HMGCR mutation impairs protein function. (A and B) Subcellular localization of WT (A) and CRISPR-KI mutant (B) HMGCR in SH-SY5Y cells. Both WT and mutant HMGCR protein (green) are located in clusters in the cytoplasm with some relation to the endoplasmic reticulum (red). (C and D) HMGCR enzymatic activity. The velocity of enzymatic reduction of different concentrations of HMG CoA was measured by spectrophotometric NADPH oxidation assay of the WT (n = 9) and mutant (n = 12) forms of HMGCR. Analyzed using Michaelis–Menten analysis and multiple t-tests. (E–G) Mutant HMGCR shows decreased affinity to pravastatin, a protein inhibitor that binds to the same catalytic pocket as HMG CoA (n = 8). As seen, mutant kinetics are almost identical to the no protein control.

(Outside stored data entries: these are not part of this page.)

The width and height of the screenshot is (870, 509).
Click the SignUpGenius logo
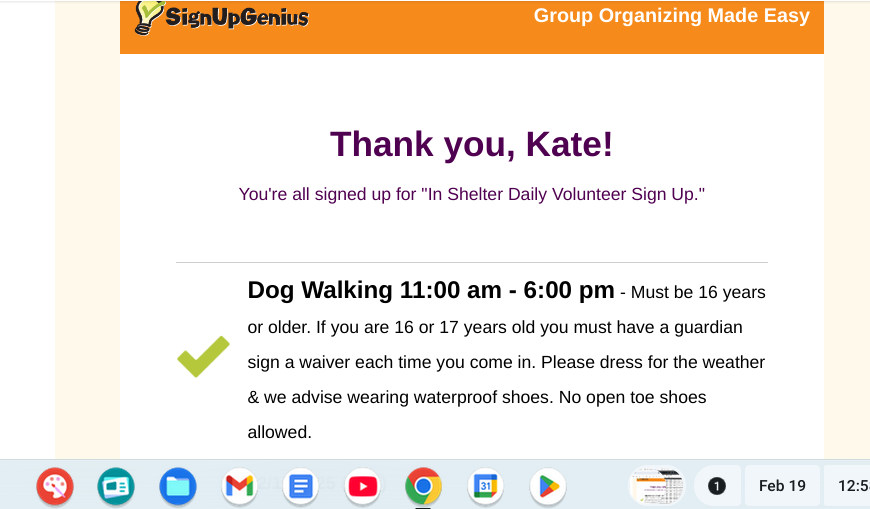pos(222,17)
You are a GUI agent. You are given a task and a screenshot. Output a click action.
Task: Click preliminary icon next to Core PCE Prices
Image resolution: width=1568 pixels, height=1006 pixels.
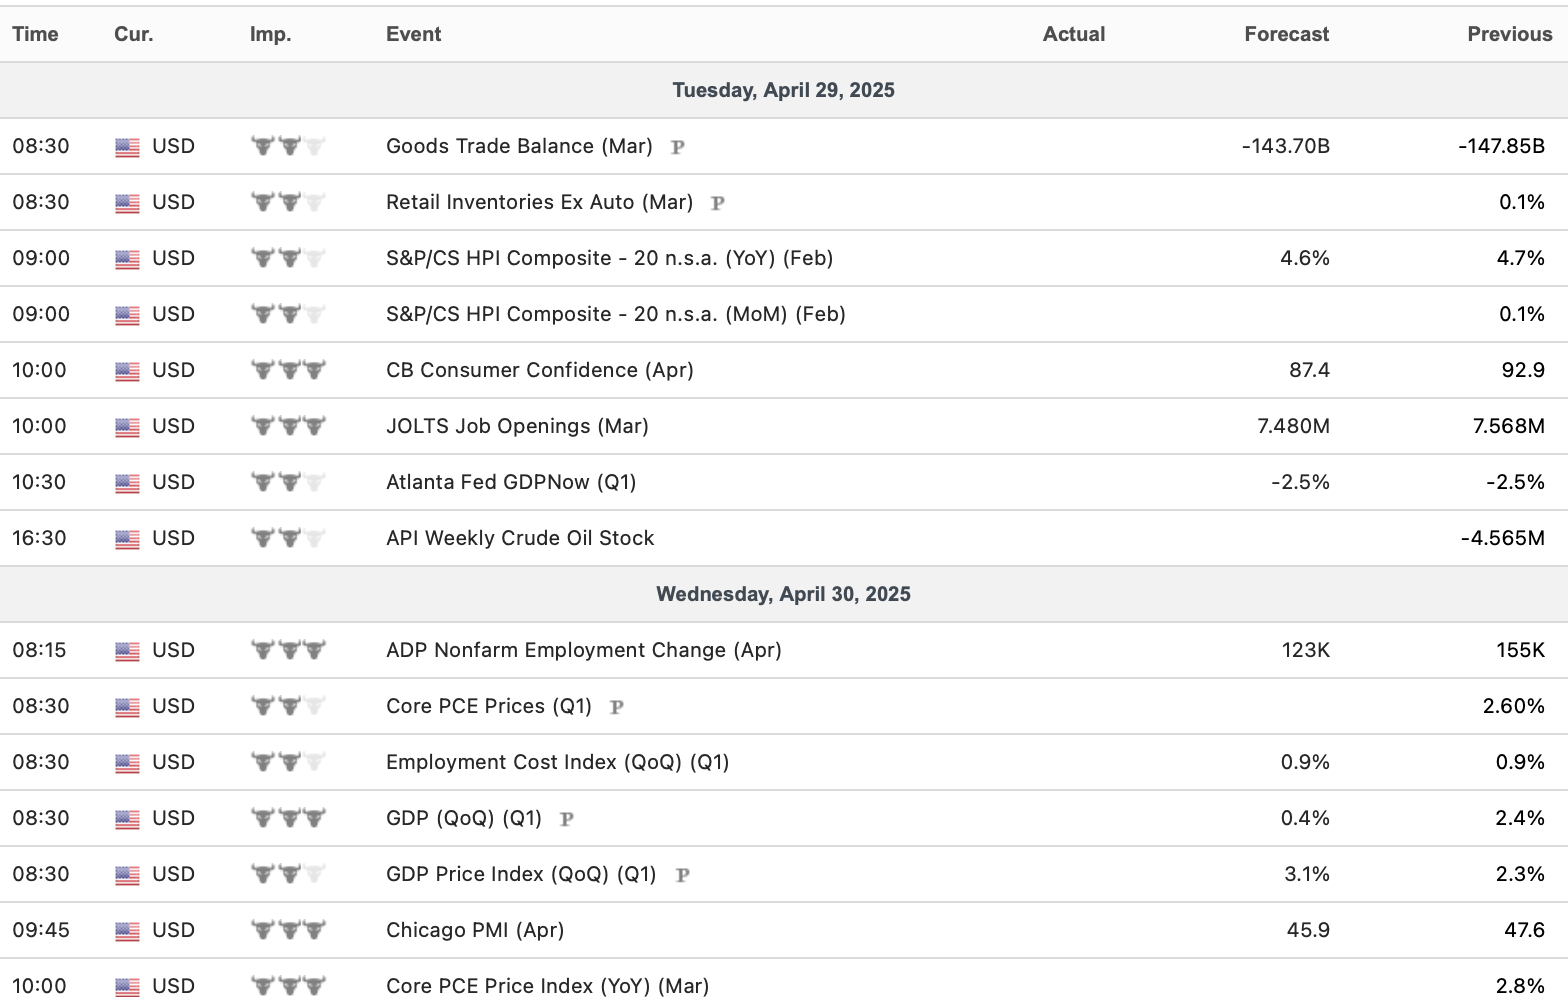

PM, plasma membrane; ER, endoplasmic reticulum.

Fig. 4.

Oral mevalonolactone treatment in human HMGCR-LGMD. (A) Anti-HMGCR autoantibodies titer in patients (n = 6) and healthy controls (n = 10). (B) Plasma mevalonolactone levels of patients V:2 (n = 20 on multiple occasions) and healthy controls (n = 10), normalized to average level of controls. (C) Mevalonolactone levels in peripheral blood of V:2 after an oral dose of 16 mg/kg mevalonolactone, normalized to average level of controls. (D–I) Evaluation of muscle strength of patient V:2 throughout the treatment period by dynamometry (Top) and manual muscle test (MMT; Bottom) by an experienced neurologist. (J–L) Evaluation of distal muscles throughout the treatment by an experienced neurologist. (M) Lung functions throughout the treatment period assessed by spirometry. (N) Muscle strength improvement "heat-map" by dynamometry, precent improvement from weakest state. (O) Pigmentation in the proximal nail fold which appeared occasionally following treatment. I: Gross appearance; II: Dermatoscopic image of the index finger showing pigmentation; and III: Dermatoscopic image of the same index finger several days later, pigmentation has resolved. Statistical analysis using t-test.

Fig. 5.

Oral mevalonolactone treatment in murine statin-induced myopathy. Mice were treated daily with intraperitoneal injections of either Cerivastatin, Simvastatin, or 0.9% saline solution for 14 d, with or without 200 mg/kg oral mevalonolactone. n = 4 in each group. Mice were housed in PhenoMaster cages for the last 3 d of treatment. (A) Grip strength test on day 14. (B) Hanging wire test on day 14. (C) Hanging wire test throughout the study. (D–I) Measurements of strength and endurance from PhenoMaster cages. (J–K) H&E stained diaphragm muscles of a subject from the Cerivastatin group (J) and the Cerivastatin + mevalonolactone group (K). No signs of fibrosis, necrosis, or inflammation were evident. Diaphragm, gastrocnemius, and quadriceps muscles were examined from two subjects in every group. Statistical analysis using one-way ANOVA with multiple comparisons.